**Selected excerpt:**

• • •

So, in sum, neither man is the ogre claimed by the other.
Greitens’ stances line up with conservative Republican positions. He is anti-abortion, pro-gun, anti-tax, anti-regulation, pro-business and strongly supports right-to-work legislation.
Greitens opposes expanding Medicaid under the Affordable Care Act, which he labels a failed social experiment. Greitens, who says he greatly values education, seeks to direct more education money away from administration and bureaucracy into higher teacher pay in the classroom. He favors more choices for parents in where they send their children to school.
Koster, who calls himself a conservative Democrat, gained the National Rifle Association’s endorsement. He supports the 2014 phased-in tax cuts enacted by the Republican-controlled General Assembly over Democratic Gov. Jay Nixon’s veto.
Koster is pro-abortion rights. He favors fully funding the K-12 education formula that has not been fully funded for years. He strongly supports expanding Medicaid in Missouri, which he says would pour $2 billion of Missouri’s own tax money back into the state annually, creating jobs and preventing the closures of rural health clinics and hospitals. He doesn’t say, however, how he would pay the bill as the federal money dries up and the state has to take on paying for the larger pool of patients.
Koster is vehemently opposed to right-to-work legislation, and that has led unions to pour more than $8 million into his campaign.
Both men agree that Missouri’s crumbling roads and bridges need fixing, but they differ on where to find the resources to get that done. Koster correctly pledges to work with legislative leaders to get increased funding. Getting an increase in Missouri’s gas tax, which is now the fifth-lowest in the nation, won’t be easy, but it is critically important. Greitens vaguely talks about finding lumps of money for transportation elsewhere in the budget because he does not believe the state is now being fiscally responsible in many places.
The best argument Greitens has for his election is his outsider status with his promise to clean up corruption in Jefferson City. He sees ethical lapses in both political parties and promises to stop the revolving-door system that permits lawmakers to leave state employ and soon return to lobby their former colleagues. He promises to ban all lobbyists’ gifts in his administration and would work to persuade the General Assembly to do the same.
That persuasion would likely be a heavy lift for Greitens. He has antagonized many of the very legislative leaders who should be part of the solution but are sometimes a large part of the problem. He might very well have to go around legislators and take reform measures directly to the people.
In contrast to some of Greitens’ uninformed statements about state governmental processes, Koster has demonstrated sound knowledge of legislative and executive functions. He is willing to seek bipartisan solutions to serious Missouri challenges, from education funding to deteriorating infrastructure. He believes fiscal conservatism and social tolerance can and should peacefully coexist.
Greitens, the outsider, had no part in creating the dysfunctional, ethically challenged organism state government has become, but if he were given the state’s top job, his learning curve on the most basic government functions would be steep. Koster has valuable experience in making government work, and he has the willingness to seek bipartisan solutions that would make him an effective governor from his first days in office.

• • •

**Work order:** In the Missouri governor's race editorial, which organization endorsed Koster? The entries have no connection to the Missouri governor's race editorial.

• • •

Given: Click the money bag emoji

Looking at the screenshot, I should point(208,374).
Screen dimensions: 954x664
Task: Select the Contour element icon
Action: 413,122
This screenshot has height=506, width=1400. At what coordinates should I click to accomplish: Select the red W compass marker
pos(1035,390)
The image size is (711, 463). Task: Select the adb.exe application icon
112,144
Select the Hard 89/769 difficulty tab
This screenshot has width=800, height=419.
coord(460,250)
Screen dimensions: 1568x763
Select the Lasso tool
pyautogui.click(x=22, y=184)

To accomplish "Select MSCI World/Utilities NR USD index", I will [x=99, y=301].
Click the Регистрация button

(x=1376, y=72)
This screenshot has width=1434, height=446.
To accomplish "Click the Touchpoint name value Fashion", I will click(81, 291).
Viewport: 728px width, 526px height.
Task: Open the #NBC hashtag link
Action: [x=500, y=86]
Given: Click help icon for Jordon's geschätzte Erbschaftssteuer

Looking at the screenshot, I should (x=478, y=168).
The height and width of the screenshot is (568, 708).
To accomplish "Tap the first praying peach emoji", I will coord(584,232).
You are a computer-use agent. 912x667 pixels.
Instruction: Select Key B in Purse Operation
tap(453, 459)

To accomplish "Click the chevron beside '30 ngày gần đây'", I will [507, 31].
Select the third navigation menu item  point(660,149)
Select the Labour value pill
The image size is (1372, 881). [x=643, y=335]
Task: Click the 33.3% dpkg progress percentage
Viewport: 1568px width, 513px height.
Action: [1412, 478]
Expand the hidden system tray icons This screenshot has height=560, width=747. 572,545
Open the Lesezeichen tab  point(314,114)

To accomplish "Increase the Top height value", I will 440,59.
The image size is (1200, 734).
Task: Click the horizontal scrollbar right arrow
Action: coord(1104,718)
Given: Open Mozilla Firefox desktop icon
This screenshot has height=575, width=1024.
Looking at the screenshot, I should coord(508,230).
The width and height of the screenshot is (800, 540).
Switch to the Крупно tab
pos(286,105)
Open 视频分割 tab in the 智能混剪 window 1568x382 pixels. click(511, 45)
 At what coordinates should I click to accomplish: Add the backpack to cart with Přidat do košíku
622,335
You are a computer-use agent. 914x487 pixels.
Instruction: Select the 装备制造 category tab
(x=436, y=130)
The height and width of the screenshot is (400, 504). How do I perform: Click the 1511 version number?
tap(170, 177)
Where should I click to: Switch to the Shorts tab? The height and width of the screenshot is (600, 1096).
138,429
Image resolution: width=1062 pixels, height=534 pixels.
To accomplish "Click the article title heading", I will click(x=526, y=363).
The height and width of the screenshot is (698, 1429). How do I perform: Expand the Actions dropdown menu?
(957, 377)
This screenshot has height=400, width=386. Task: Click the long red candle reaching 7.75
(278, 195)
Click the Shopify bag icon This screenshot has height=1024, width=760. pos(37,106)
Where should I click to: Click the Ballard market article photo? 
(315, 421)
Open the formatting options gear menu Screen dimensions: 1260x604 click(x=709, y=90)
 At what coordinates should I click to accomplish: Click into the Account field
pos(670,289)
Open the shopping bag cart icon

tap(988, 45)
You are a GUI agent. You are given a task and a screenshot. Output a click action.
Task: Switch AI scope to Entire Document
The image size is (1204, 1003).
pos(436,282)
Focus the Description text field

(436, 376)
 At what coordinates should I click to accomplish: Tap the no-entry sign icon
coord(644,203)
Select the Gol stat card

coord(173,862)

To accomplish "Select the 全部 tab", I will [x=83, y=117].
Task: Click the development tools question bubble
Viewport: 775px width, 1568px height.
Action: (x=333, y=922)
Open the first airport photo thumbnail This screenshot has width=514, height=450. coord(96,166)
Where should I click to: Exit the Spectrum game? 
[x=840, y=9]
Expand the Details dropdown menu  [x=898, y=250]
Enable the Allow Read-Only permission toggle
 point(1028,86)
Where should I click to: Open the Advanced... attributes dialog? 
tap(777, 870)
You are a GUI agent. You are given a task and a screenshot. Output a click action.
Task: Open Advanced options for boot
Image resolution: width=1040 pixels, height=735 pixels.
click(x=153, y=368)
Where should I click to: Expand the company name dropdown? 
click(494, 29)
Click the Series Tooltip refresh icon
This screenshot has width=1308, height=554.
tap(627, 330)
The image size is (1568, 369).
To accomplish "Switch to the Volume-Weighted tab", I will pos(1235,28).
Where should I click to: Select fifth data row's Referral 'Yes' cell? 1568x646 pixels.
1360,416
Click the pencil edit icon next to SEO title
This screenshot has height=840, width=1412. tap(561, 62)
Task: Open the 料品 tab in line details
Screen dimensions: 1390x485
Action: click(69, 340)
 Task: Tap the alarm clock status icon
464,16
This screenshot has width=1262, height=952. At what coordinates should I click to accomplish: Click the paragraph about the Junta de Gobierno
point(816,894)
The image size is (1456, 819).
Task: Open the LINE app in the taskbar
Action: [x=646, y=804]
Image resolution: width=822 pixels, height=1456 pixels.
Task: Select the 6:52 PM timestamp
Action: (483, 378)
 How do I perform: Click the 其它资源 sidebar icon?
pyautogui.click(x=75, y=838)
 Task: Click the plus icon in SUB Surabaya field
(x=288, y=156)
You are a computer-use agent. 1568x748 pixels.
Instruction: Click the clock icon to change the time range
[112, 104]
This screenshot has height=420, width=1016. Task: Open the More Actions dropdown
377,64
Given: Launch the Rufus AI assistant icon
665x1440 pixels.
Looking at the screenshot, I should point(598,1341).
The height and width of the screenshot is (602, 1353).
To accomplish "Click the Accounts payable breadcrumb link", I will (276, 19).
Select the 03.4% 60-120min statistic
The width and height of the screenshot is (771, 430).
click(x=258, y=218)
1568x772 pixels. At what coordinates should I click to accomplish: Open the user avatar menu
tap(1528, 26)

• • •

**Problem solution:** The National Rifle Association.